The likes of the Pirates of the Caribbean movies and Robert Louis Stevenson's novel Treasure Island have given popular culture a view of pirates that's romanticized, to say the least. While they actually may have buried treasure in some instances, they didn't spend their days merrily sipping rum on desert islands. Pirating was a harsh, desperate vocation, and those who resorted to it were often forced to leave their morals and decency aside, along with any concept of personal hygiene.

The most notorious pirate of all time would have to be Blackbeard, a formidable foe who suffered a grim and protracted death in battle.

It's hard to find sources that agree, but there's some evidence he began his seafaring career as Edward Teach. Originally, he was believed to be a legitimate British privateer, though, according to Britannica, he seems to have taken up piracy after the War of Spanish Succession (which raged from 1701 until 1713). After terrorizing the colonies for several years, Blackbeard seems to have experienced a change of heart and attempted to reform. In May 1718, per History, he appealed to North Carolina Governor Charles Eden for a pardon. The authorities did not seem willing to let bygones be bygones. The pirate was still enough of a threat for Lieutenant Robert Maynard and his men to be sent to Blackbeard's base at Ocracoke Island to finish him. Permanently.

Six minutes of furious fighting

The battle took place on November 22, 1718, and was awfully gory from the onset.

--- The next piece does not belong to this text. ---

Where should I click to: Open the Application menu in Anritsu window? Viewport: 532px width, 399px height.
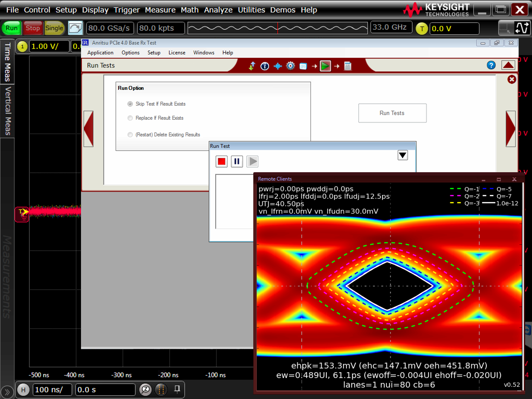pos(100,52)
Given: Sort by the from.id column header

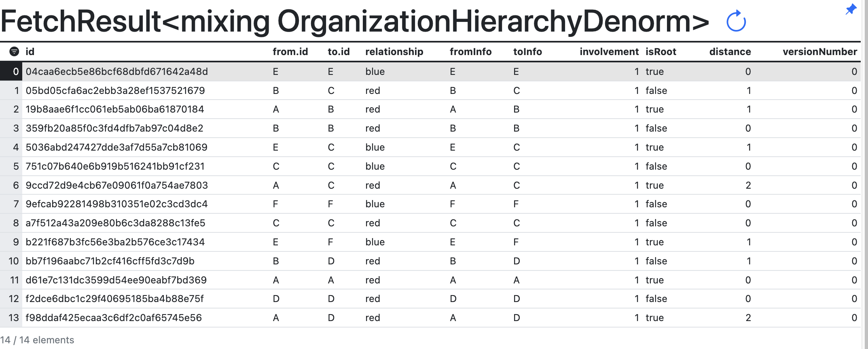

Maynard later reported (via History) that, as soon as the two opposing forces were in earshot of each other, Blackbeard "drank damnation to me and my men, whom he styled sniveling puppies, saying he would neither give nor take quarter."

Blackbeard launched waves of powerful cannon fire that killed one of Maynard's commanders and sent his forces into disarray. Only through Maynard's quick thinking was the day saved: He ordered his men below the decks, and when Blackbeard and his forces boarded what looked like scantly-defended vessels to scupper them, the pirates were ambushed from below decks by around a dozen men.

A furious six-minute skirmish ensued, according to Time, in which Maynard reported that his men were "miserably cut and mangled." None suffered more than Blackbeard himself, though: The dread pirate "fell with five shot in him and 20 dismal cuts in several parts of his body," according to Maynard (via History). Having won the day, Maynard decapitated Blackbeard's body, had it pitched into the ocean, and sailed back to Virginia with his head as a grisly prize.